Commentary: Not much good to say after WKU’s loss to UK

WKU president Gary Ransdell looks on in the final minutes of WKU’s loss.

Jonathan Lintner

A few thoughts after seeing way too much blue in one day. Maybe it has me thinking negatively…

-First, you’ve gotta like Willie Taggart’s optimism after a 63-28 loss. Taggart’s whole press conference, however, did make me think back to last Tuesday, when the first-year coach said perhaps a “moral victory” had gone to the Toppers’ heads.

“I don’t know if guys were listening too much to people saying ‘Oh you guys did OK and did some good things against Nebraska,'” Taggart said last Tuesday.

Last night, the media was in large part ready for a reality check from Taggart. Ready for him to throw down some criticism after fielding a few questions that included the phrase “step back” from week one. Taggart was having none of it. He was all optimism.

Taggart said that because WKU scored more points (28) than last week (10), it was a sign of improvement. But the defense allowed more points (63) than last week (49). By the same logic, Nebraska is a worse team than Kentucky. Obviously that’s flawed logic.

I said positive things, like Taggart, after the Nebraska game. But to praise WKU blindly after that game, it would feel just a bit fake. That’s not to say Taggart’s comments were fake, but it makes me wonder if he puts on a completely different front to the media than he does the locker room. I would sure hope so.

-Attendance last night was pretty decent considering the caliber of opponent walking into Commonwealth Stadium. But the WKU contingent — while loud after Bobby Rainey made it 7-0 in the first quarter — was smaller than your average visiting section at UK.

The upper deck at Commonwealth was almost completely empty in the upper-right-hand portion, which is where visitors normally fill the stadium. So it made me wonder: Were those empty seats a factor of people tuning out the Toppers, or should we expect those missing folks to instead be saving their money in anticipation of next weekend’s home opener?

-Rainey carried for 22 times Saturday after getting it 30 times at Nebraska. The 22 carries was a sizable reduction, but for a back that’s not very sizable, maybe still a few too many. That’s especially true when you look at the number of carries Rainey had last night that simply didn’t matter.

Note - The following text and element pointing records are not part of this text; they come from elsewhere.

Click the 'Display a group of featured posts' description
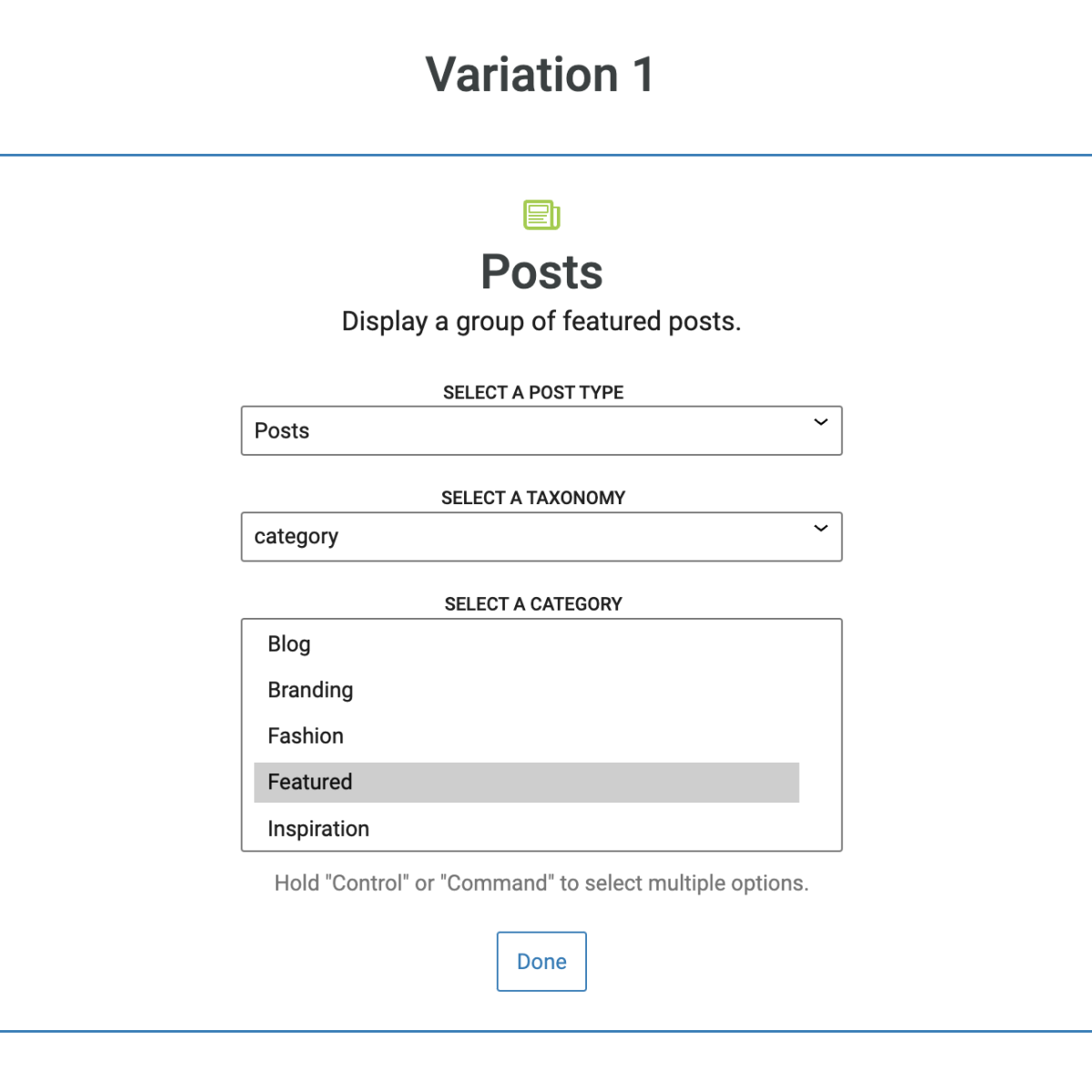 click(x=541, y=321)
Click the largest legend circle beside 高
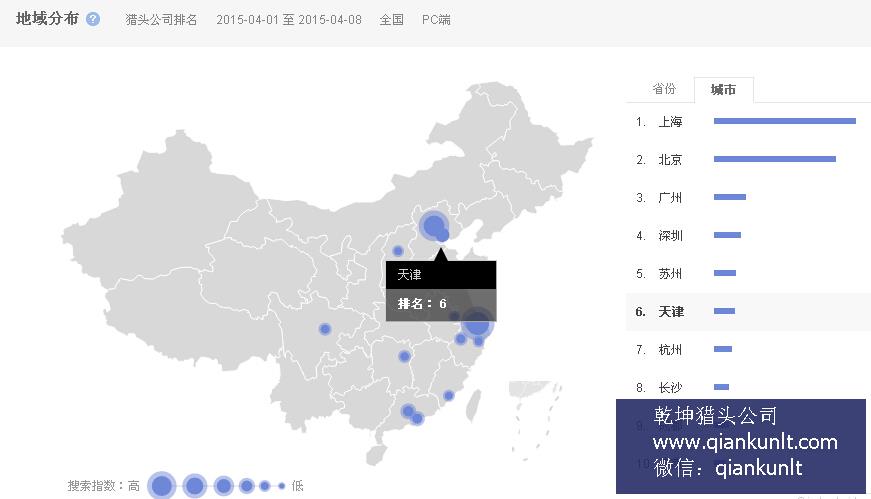The image size is (871, 499). [x=161, y=486]
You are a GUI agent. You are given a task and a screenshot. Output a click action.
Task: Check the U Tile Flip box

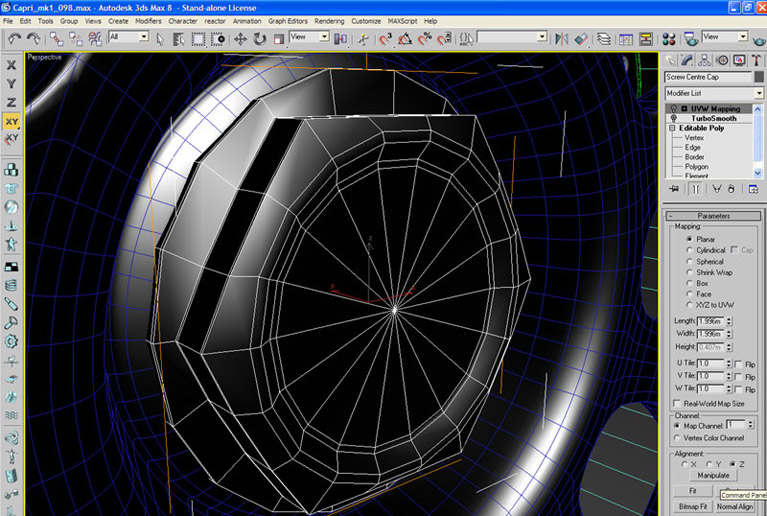[x=737, y=363]
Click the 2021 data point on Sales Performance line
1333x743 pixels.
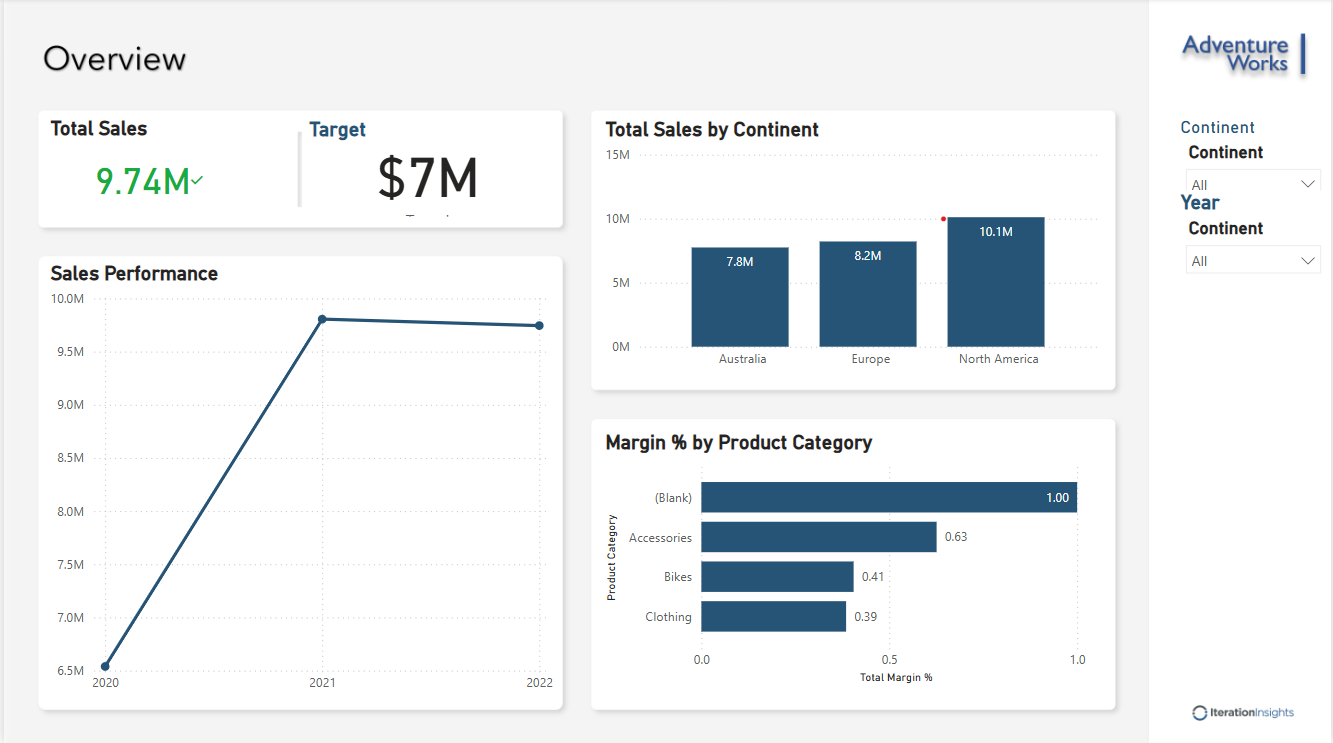click(x=322, y=319)
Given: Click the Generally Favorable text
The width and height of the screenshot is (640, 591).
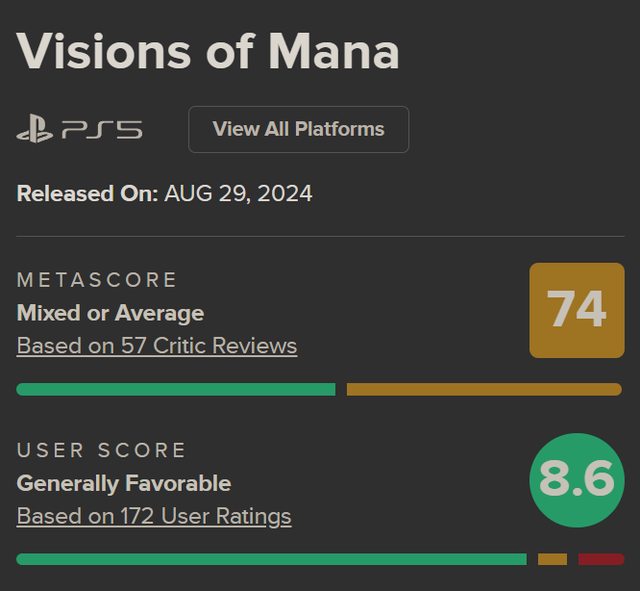Looking at the screenshot, I should pos(124,483).
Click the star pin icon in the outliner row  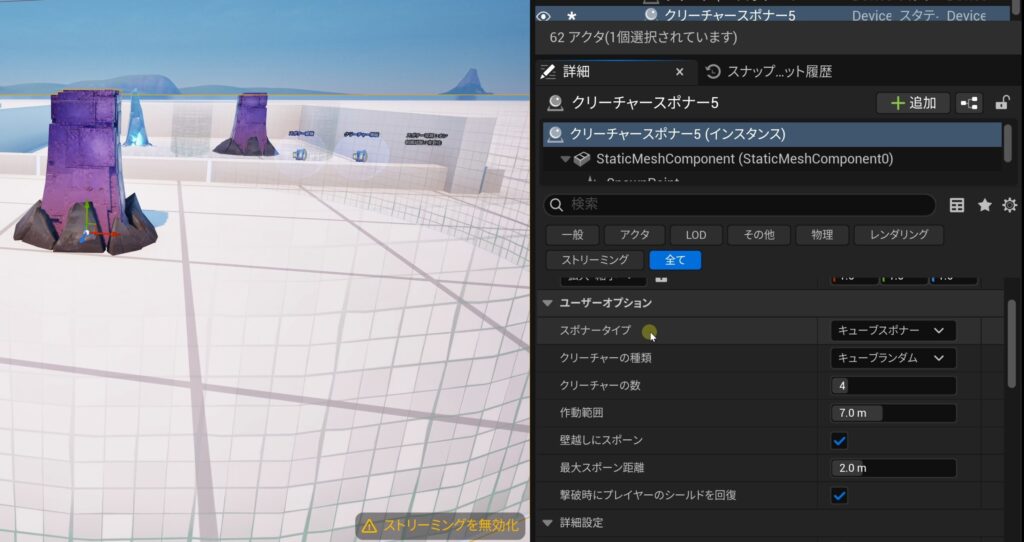tap(572, 15)
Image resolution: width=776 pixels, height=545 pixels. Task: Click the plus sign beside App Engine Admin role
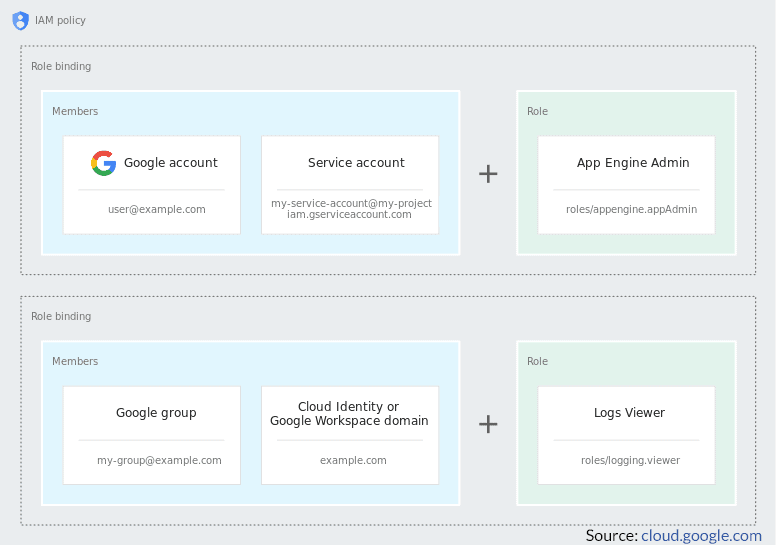(x=488, y=174)
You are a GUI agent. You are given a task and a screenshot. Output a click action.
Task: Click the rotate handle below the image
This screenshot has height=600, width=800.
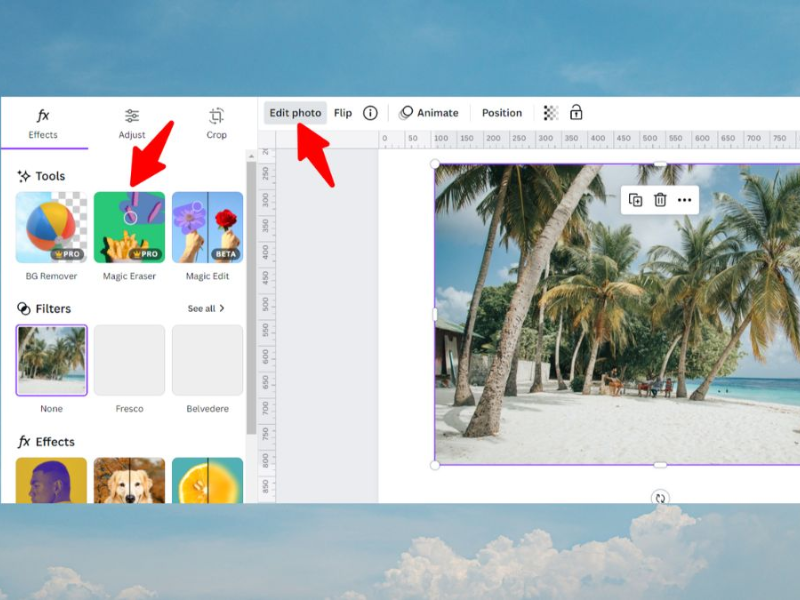coord(659,497)
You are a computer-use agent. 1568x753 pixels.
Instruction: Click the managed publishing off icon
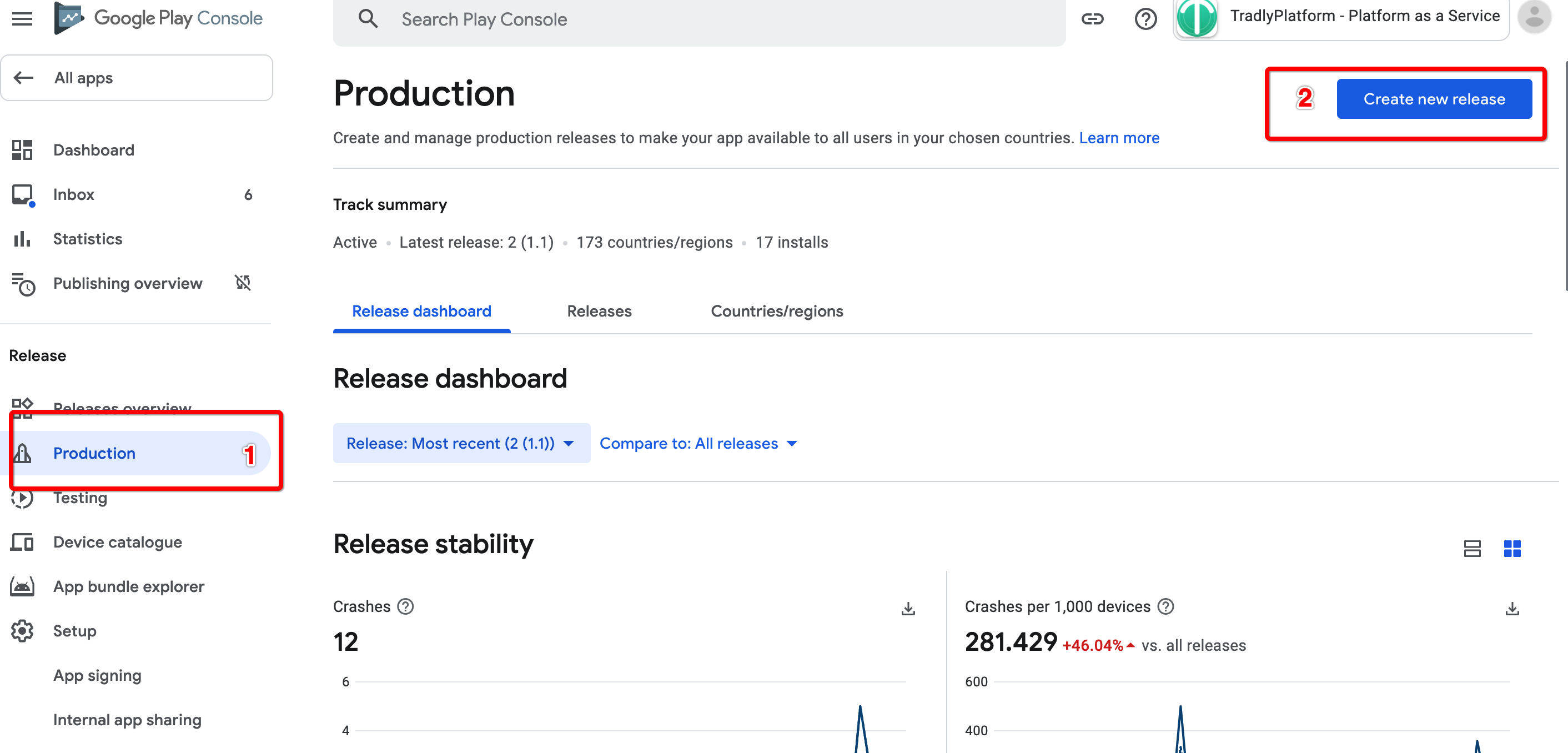pos(243,283)
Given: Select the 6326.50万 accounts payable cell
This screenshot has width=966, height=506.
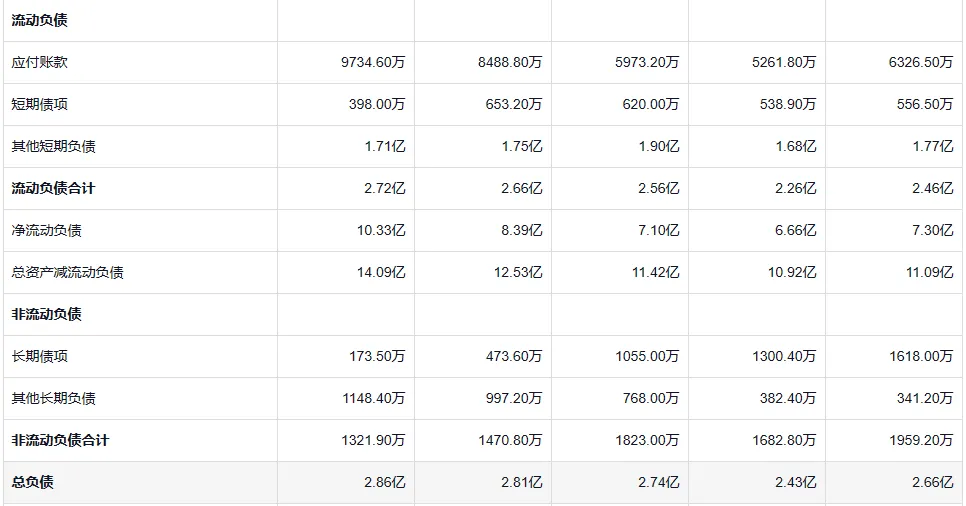Looking at the screenshot, I should pos(921,62).
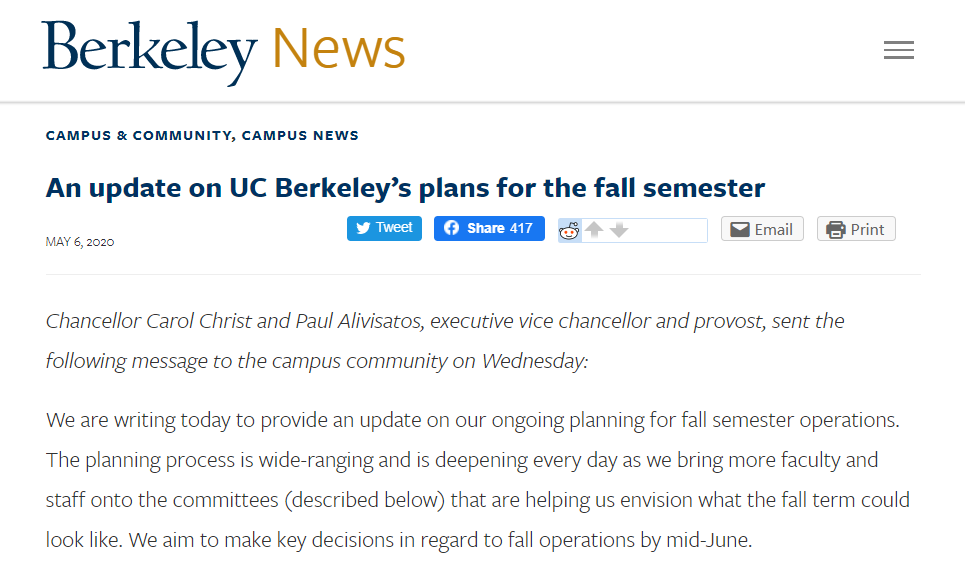Open the Campus News category link
The image size is (965, 574).
coord(300,135)
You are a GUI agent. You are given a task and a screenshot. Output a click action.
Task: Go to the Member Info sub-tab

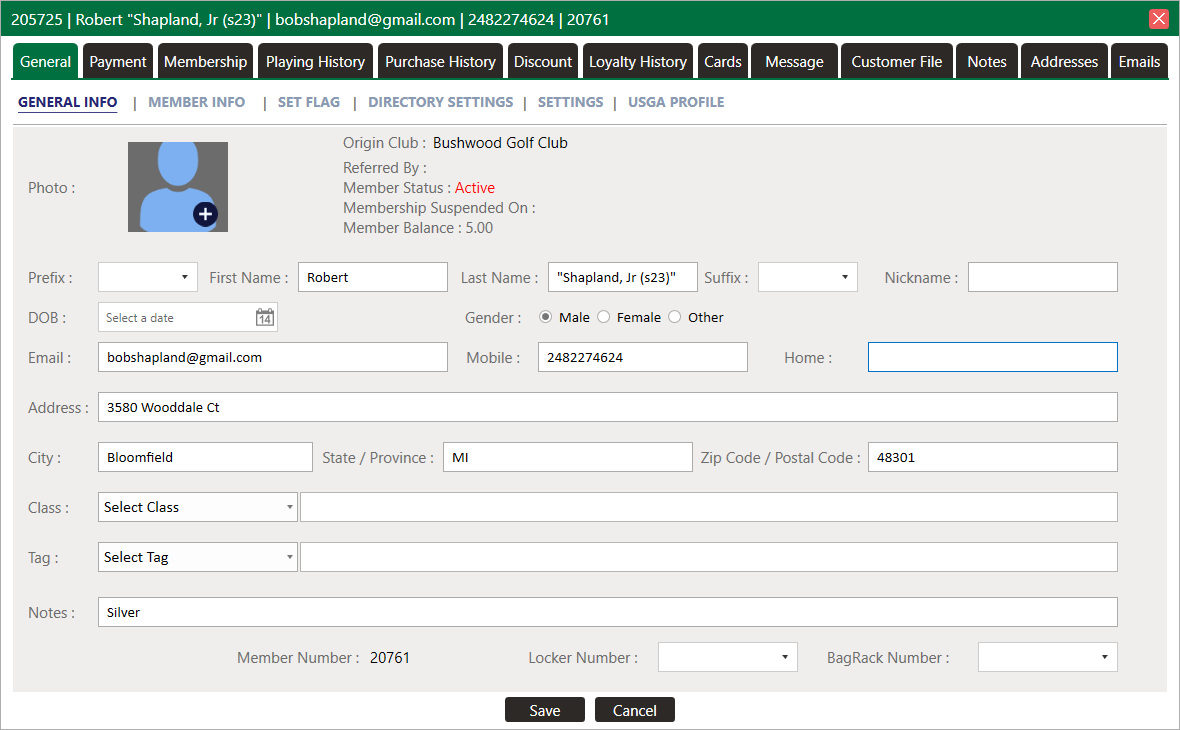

Rainey rushed five times in a fourth quarter that the Toppers’ entered trailing 49-21. He rushed seven times in a third quarter in which WKU started down 42-14. In my opinion, those are 12 more carries Rainey won’t have the luxury of taking later in the season. There may never be a major injury for the Toppers’ only option at running back, but he will wear down, he will be less effective, and he will be less available when WKU really needs him in Sun Belt Conference play.

-The WKU defense needs to explain itself. Is this a problem with talent or scheme? I wrote after the game that the Toppers don’t have enough “Jimmys and Joes” — as Taggart would say — and I put the defensive struggles mostly on size and speed. But I’d like to hear that out of defensive coordinator Clint Bowen’s mouth before the defense is deemed a lost cause this season.

-I’m not an expert. Not going to pretend to be. But I saw a few things defensively last night I didn’t like — namely Mark Santoro blitzing while Randall Cobb was left in 1-on-1 coverage time after time. This happened on the third-and-11 situation where Mike Hartline found Cobb for a touchdown. That’s obviously not a running situation for UK — obviously not a reason to blitz Santoro and leave one of the SEC’s most explosive receivers covered 1-on-1 by an underclassman defensive back on the nation’s worst defense. But like I said: I’m not an expert.

-Now with all those negative things said, I do feel like the tale of WKU’s first couple of games is simply too much talent versus a building project. I’m confident in Taggart’s scheme, which at least early last night, utilized the run to open up the intermediate passing game. Kawaun Jakes found Tristan Jones and Jack Doyle for nice gains, then when the running game picked up in the second half, found Willie McNeal for a sizable gain through the air, too. So they have that.

But with Rainey, who is pretty much WKU’s lone offensive playmaker, long-term health is all too important. So why waste him now? Why not wait to run him 30 times against the Florida Internationals of the world?

Rainey alone will win the Toppers some games this season. But in order to do that, Rainey has to be healthy.